Source extract —
[START]

# Having to sell our Boer Herd (Northern CA)



## packhillboers (Feb 2, 2011)

Unfortunately, some things have come about in our lives and we are having to sell our entire Boer herd. These are very special goats to us. It has taken us a while to finally get to this point and now we have to sell them all. We have 5 Does and 1 quality FB Buck that comes from awesome breeding lines. He is only 7 months old but is ready now for the Does. Please private message me if you live in CA and are interested.


----------



## Crossroads Boers (Feb 19, 2011)

I'm sorry to hear that Merry.  Good luck selling your herd. :hug:


----------



## toth boer goats (Jul 20, 2008)

How devastating Merry, I am so very sorry, you have to go through this, as I know, you love your goats so. :hug:


----------



## nancy d (Oct 5, 2007)

Aw gee Packhills, I hope you will still be with us.


----------



## GoatieGranny (Jul 26, 2013)

I'm so sorry! I pray you will somehow find contentment in this situation, and hopefully begin again one day.


----------



## ksalvagno (Oct 6, 2009)

I'm so sorry. I hope you find them great homes. :hug:


----------



## enchantedgoats (Jun 2, 2013)

wow , sometimes you just cant win. i'm sorry you are going through this, i know it is heartbreaking on many levels.


----------



## HoosierShadow (Apr 20, 2010)

Oh no Merry I am so sad to hear this  I hope and pray that everything going on gets better, and one day you can get back into Boers again some day. I hope your goats all find good homes, and hope you will still come on here to chat with us!


----------



## Jessica84 (Oct 27, 2011)

[END]

Dataset entries —

[START]

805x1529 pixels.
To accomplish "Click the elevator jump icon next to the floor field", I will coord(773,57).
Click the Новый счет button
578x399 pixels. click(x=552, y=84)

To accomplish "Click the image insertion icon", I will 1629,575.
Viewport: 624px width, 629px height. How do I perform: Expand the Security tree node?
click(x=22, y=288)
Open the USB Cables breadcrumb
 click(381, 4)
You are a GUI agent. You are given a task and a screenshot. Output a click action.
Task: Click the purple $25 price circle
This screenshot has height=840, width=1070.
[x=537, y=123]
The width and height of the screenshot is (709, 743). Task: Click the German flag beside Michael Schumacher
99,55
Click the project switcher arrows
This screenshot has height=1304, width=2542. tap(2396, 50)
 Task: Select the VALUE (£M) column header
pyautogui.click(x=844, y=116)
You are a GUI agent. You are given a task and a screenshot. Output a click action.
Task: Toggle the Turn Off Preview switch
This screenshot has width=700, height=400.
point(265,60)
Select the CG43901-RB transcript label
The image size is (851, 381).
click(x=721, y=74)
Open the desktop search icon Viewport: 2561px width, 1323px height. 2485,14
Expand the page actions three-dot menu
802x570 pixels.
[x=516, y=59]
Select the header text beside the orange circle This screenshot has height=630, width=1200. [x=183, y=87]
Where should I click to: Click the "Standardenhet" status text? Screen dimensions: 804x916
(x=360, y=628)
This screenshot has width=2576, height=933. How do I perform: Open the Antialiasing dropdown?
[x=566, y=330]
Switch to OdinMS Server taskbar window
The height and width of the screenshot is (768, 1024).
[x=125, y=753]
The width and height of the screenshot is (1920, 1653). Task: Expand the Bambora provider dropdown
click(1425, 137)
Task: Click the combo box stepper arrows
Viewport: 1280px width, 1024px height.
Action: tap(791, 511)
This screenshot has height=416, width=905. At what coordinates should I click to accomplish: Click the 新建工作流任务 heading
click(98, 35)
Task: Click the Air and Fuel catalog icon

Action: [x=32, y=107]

[END]

Objective — Extend the forum thread about selling the Boer goat herd, starting after its final line. These records are separate material and do not belong to the forum thread.

Response to this exercise —
I don't know where your at or heck try any ways but take a pic of your herd and put in cl susanvill section. My parents neighbors was asking if I had a small starter herd for sale but I do not. If you do that and a Dennis or Dorothy call that's them and very loving home


----------



## packhillboers (Feb 2, 2011)

Jessica84 said:


> I don't know where your at or heck try any ways but take a pic of your herd and put in cl susanvill section. My parents neighbors was asking if I had a small starter herd for sale but I do not. If you do that and a Dennis or Dorothy call that's them and very loving home


Oh Jessica thank you so much. I will try putting them on Susanville. Yes, I do love these goats... and you all may remember me just going on and on about Abelene. She is so sensitive and the whole herd dynamics is so good right now as we have worked to have them all get a long. I sure would like all 6 to go together.


----------



## Jessica84 (Oct 27, 2011)

Are they papered or no???? And how much for the whole group if you want them to go together??? A friend of mine knows everyone it seems and has helped me sell goats in the past so will tell her about them as well.


----------



## packhillboers (Feb 2, 2011)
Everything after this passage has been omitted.